─── Data entries
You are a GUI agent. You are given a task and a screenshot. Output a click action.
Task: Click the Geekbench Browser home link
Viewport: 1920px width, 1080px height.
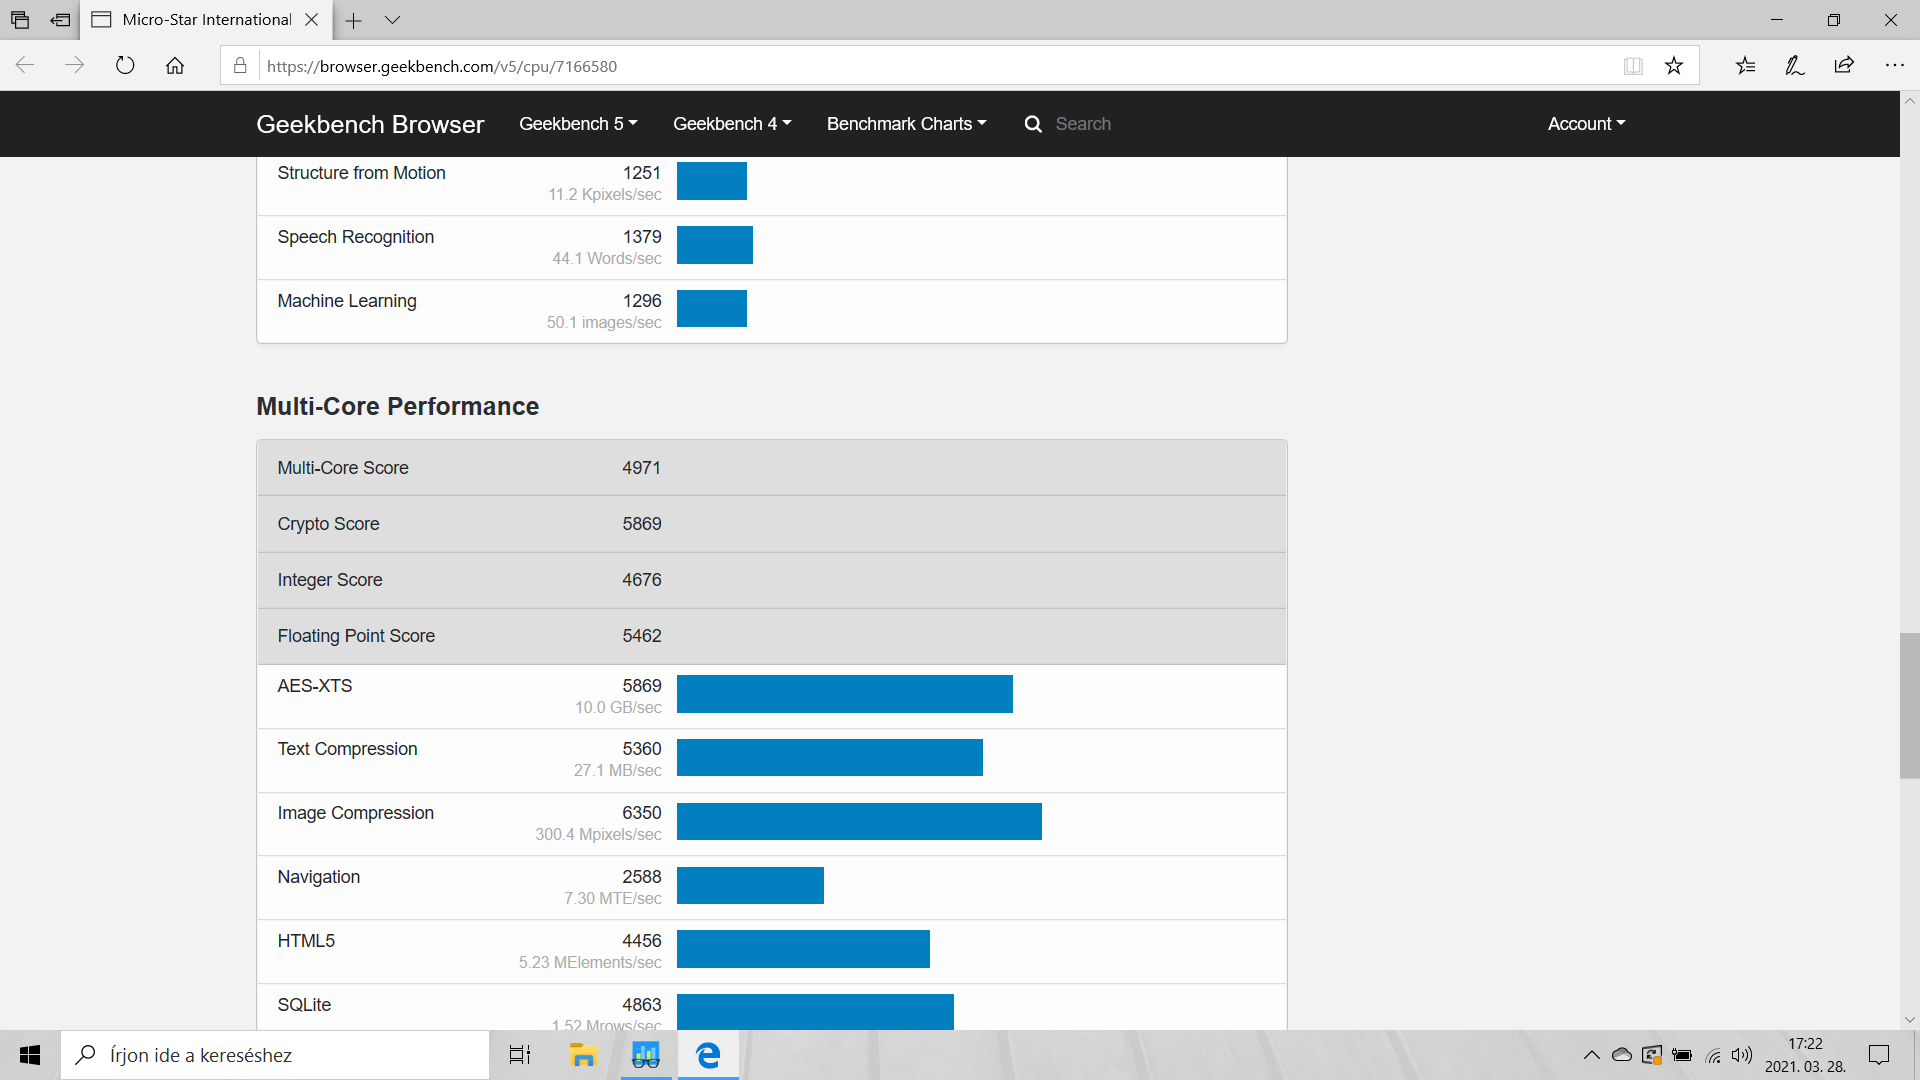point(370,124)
──────
─── Data entries
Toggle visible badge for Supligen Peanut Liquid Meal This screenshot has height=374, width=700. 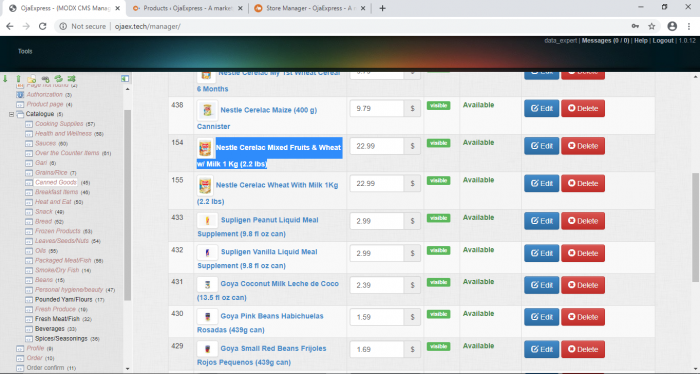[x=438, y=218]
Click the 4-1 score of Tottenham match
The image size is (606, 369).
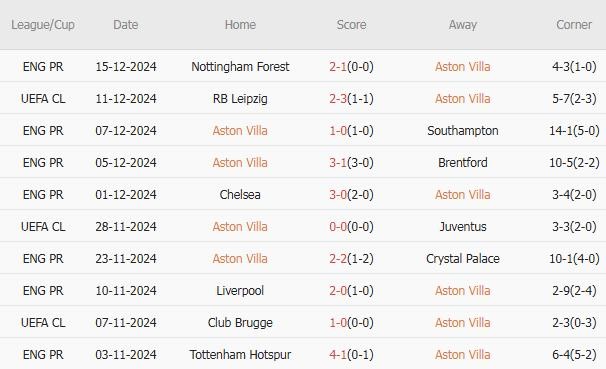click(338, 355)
──────
=== Short problem ===
Copy the material verbatim, from the line containing "You are a GUI" through the line containing "point(370,124)", including both of those lines. Leave the pictures out of your copy.

=== Result below ===
You are a GUI agent. You are given a task and a screenshot. Output a click action.
Task: Click the Geekbench Browser home link
Viewport: 1920px width, 1080px height.
point(370,124)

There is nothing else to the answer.